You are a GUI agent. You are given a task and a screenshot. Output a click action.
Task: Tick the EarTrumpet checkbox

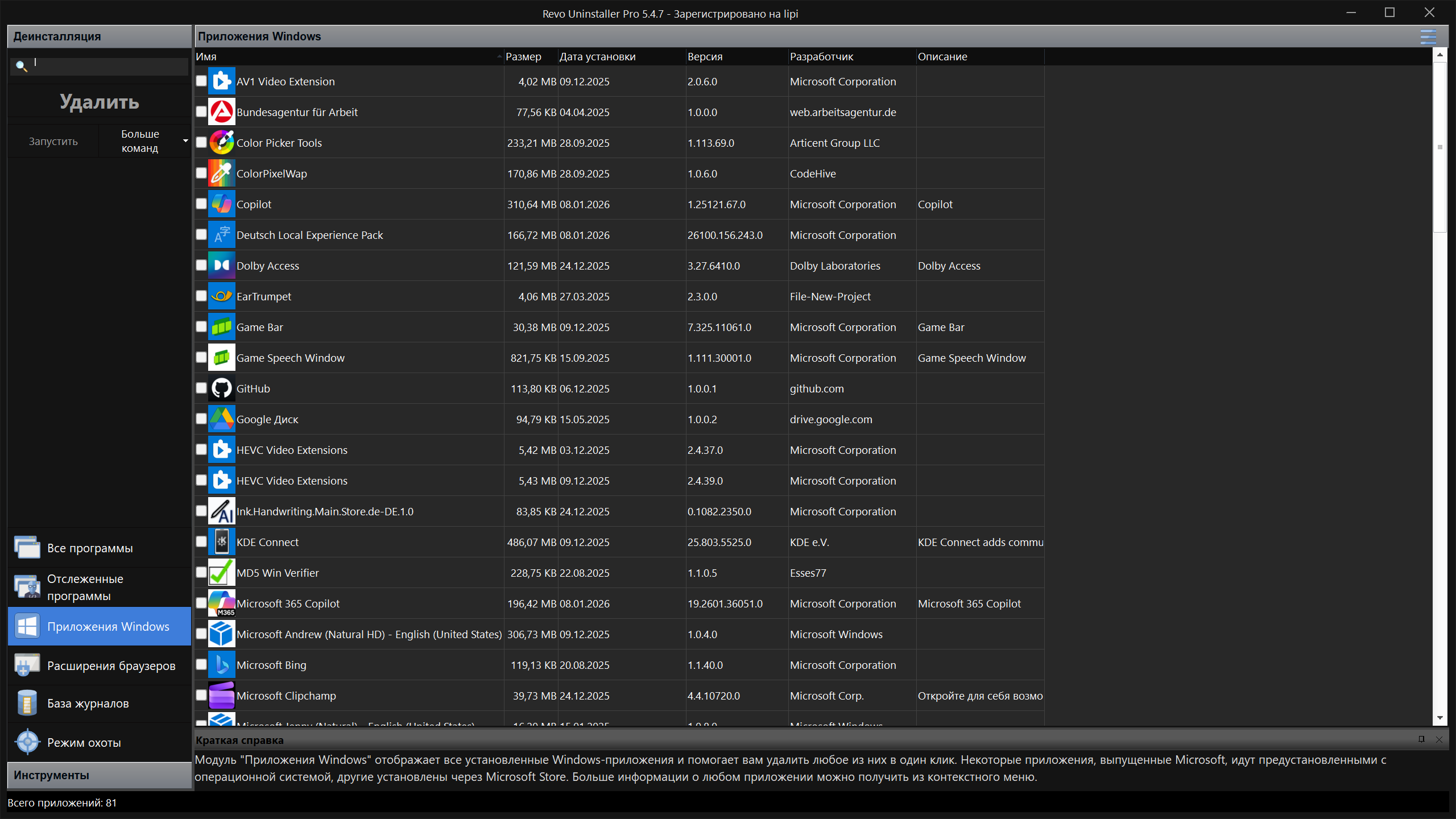click(x=201, y=296)
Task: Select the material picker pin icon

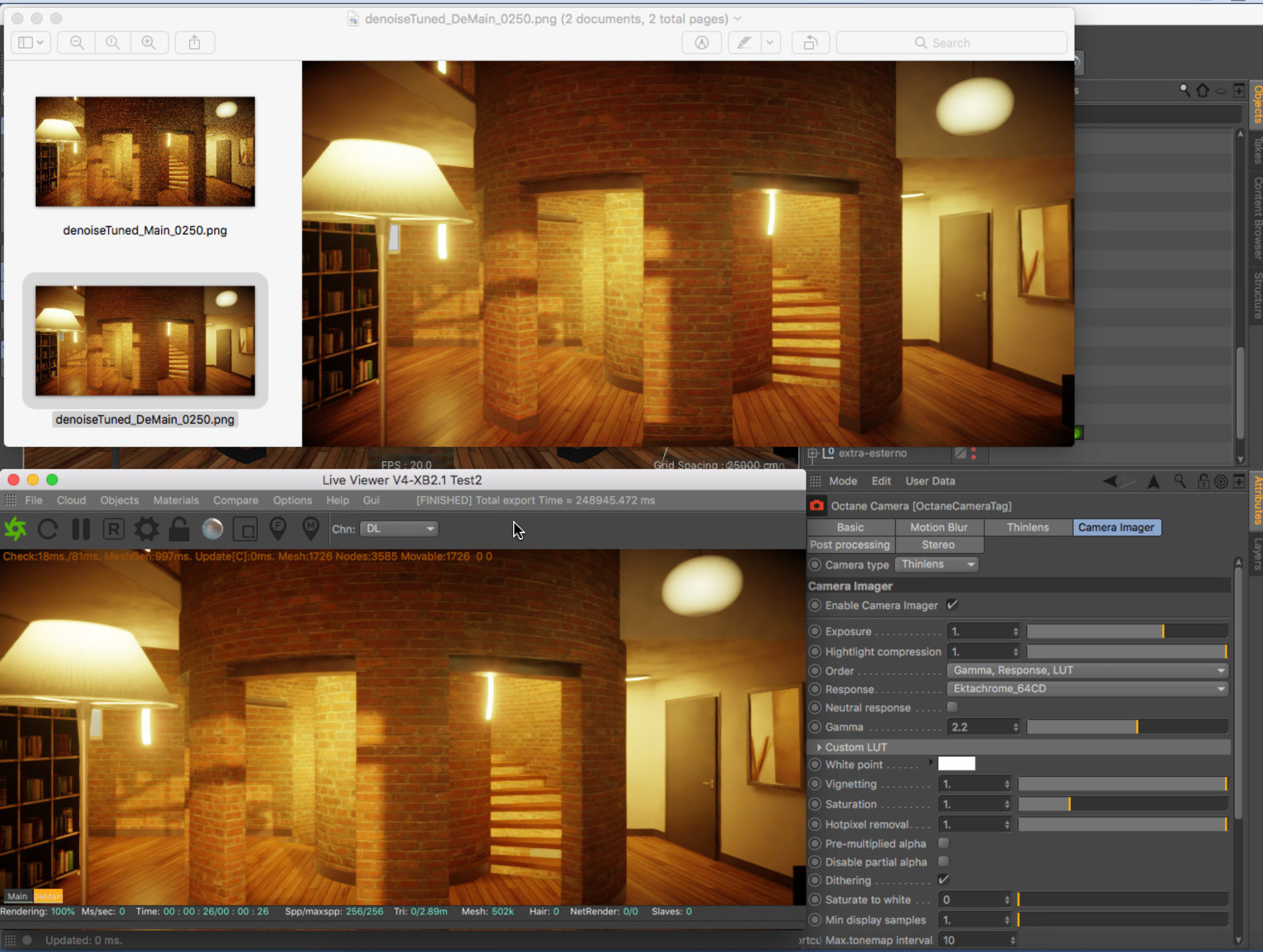Action: coord(311,528)
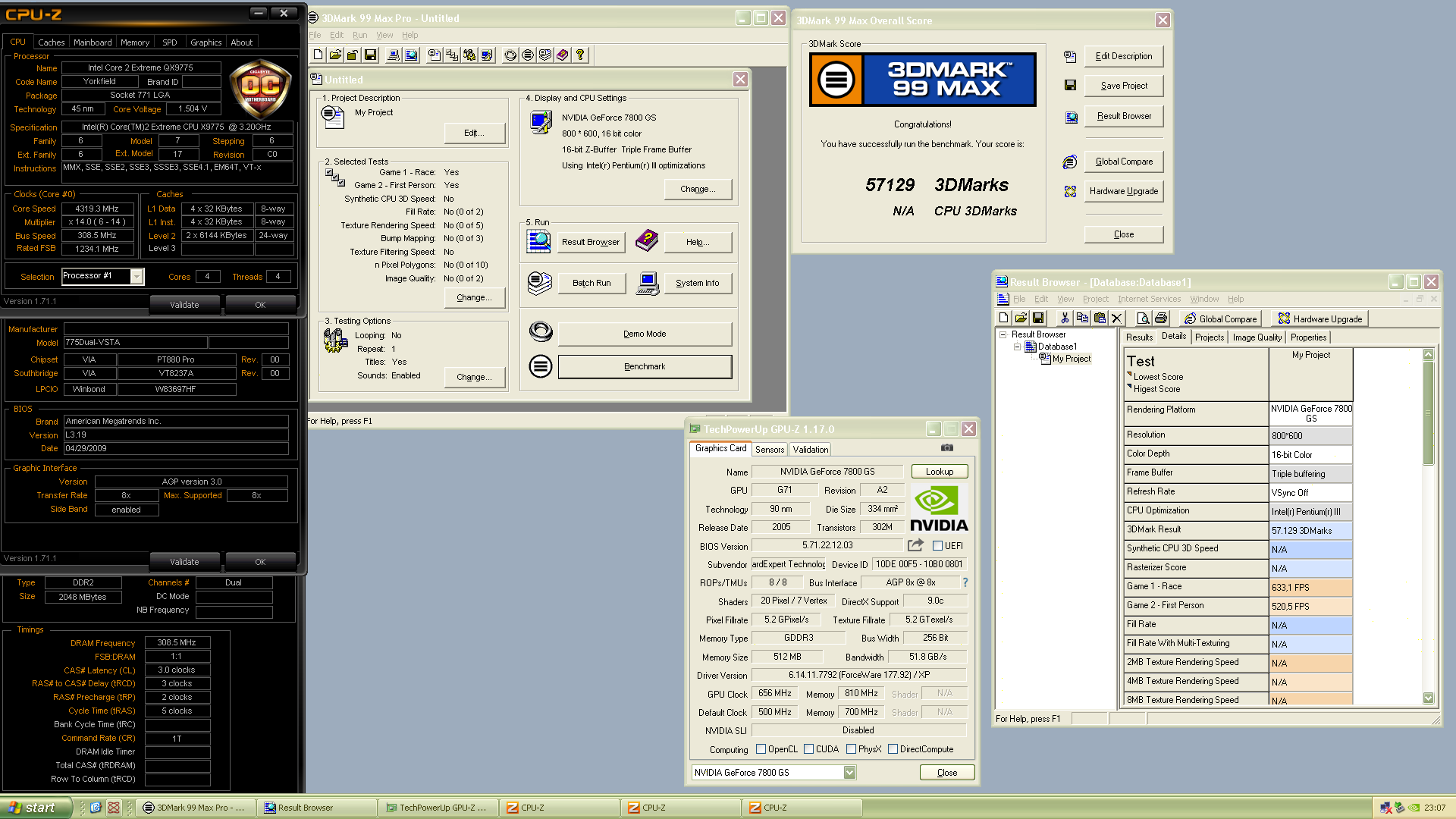The height and width of the screenshot is (819, 1456).
Task: Click the print icon in Result Browser toolbar
Action: click(1160, 318)
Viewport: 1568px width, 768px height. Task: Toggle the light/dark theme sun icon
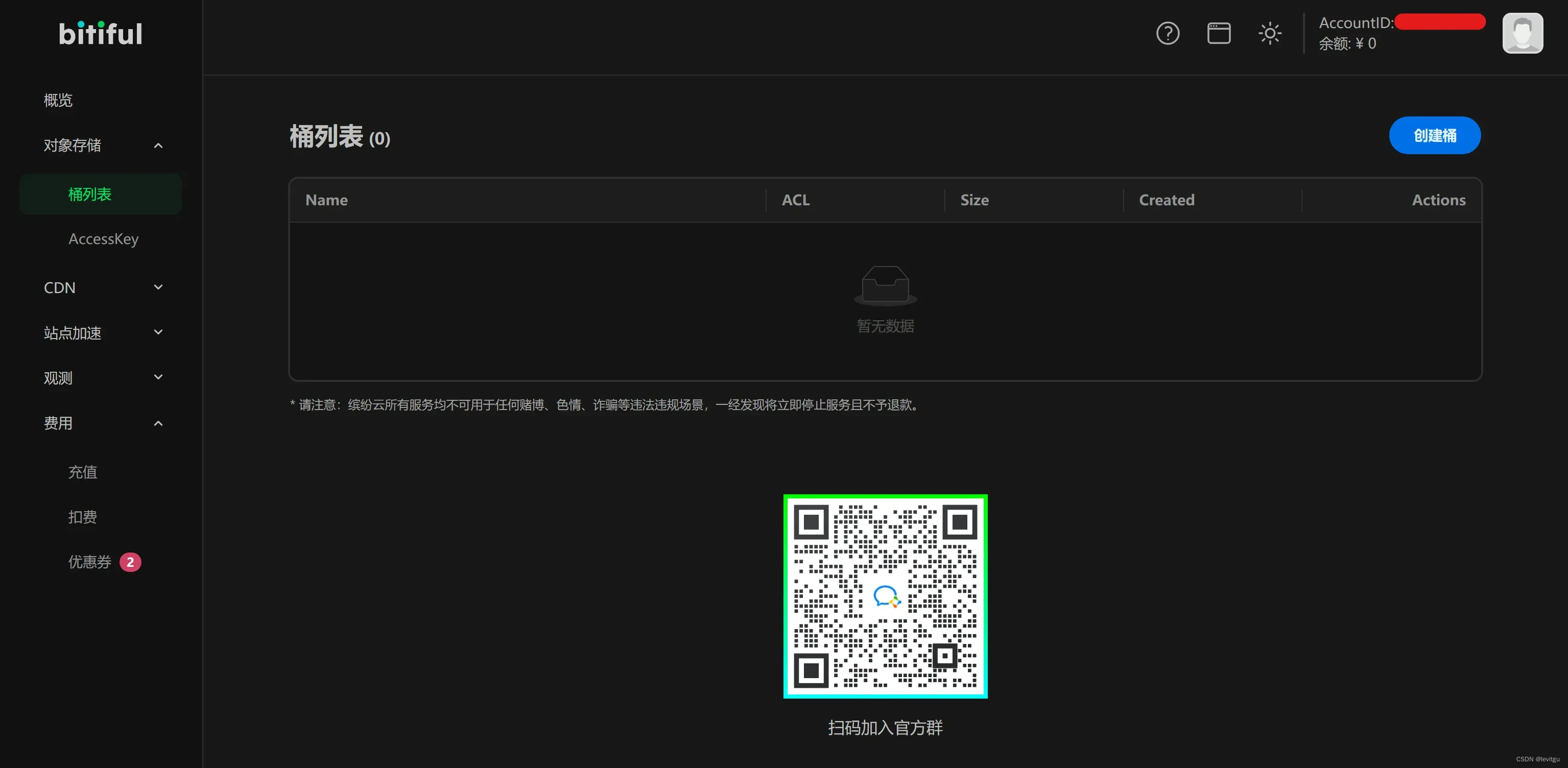[x=1270, y=33]
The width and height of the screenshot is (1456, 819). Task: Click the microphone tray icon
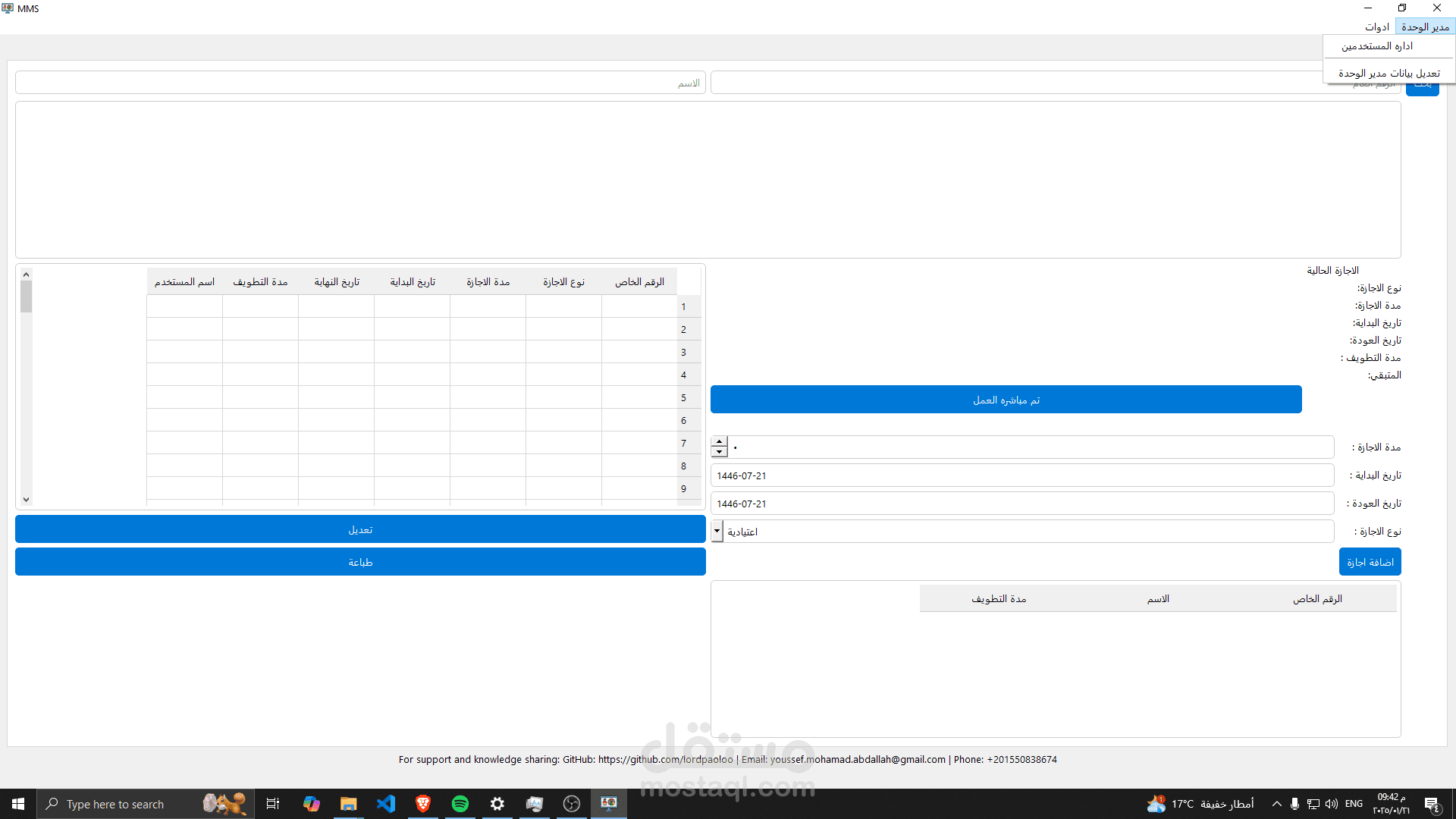pyautogui.click(x=1294, y=804)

★ ★ ★ ★

REQUIRED ACTION:
Every entry should come back exactly as written, only without images.

TASK ANSWER:
You are a GUI agent. You are given a task and a screenshot. Output a click action.
Task: Tick the EarTrumpet checkbox

click(x=201, y=296)
Task: Select the material picker pin icon

Action: coord(311,528)
The height and width of the screenshot is (819, 1456).
Task: Click the print icon in Result Browser toolbar
Action: click(1160, 318)
Viewport: 1568px width, 768px height. Task: Toggle the light/dark theme sun icon
[x=1270, y=33]
The width and height of the screenshot is (1456, 819). Task: Click the microphone tray icon
pyautogui.click(x=1294, y=804)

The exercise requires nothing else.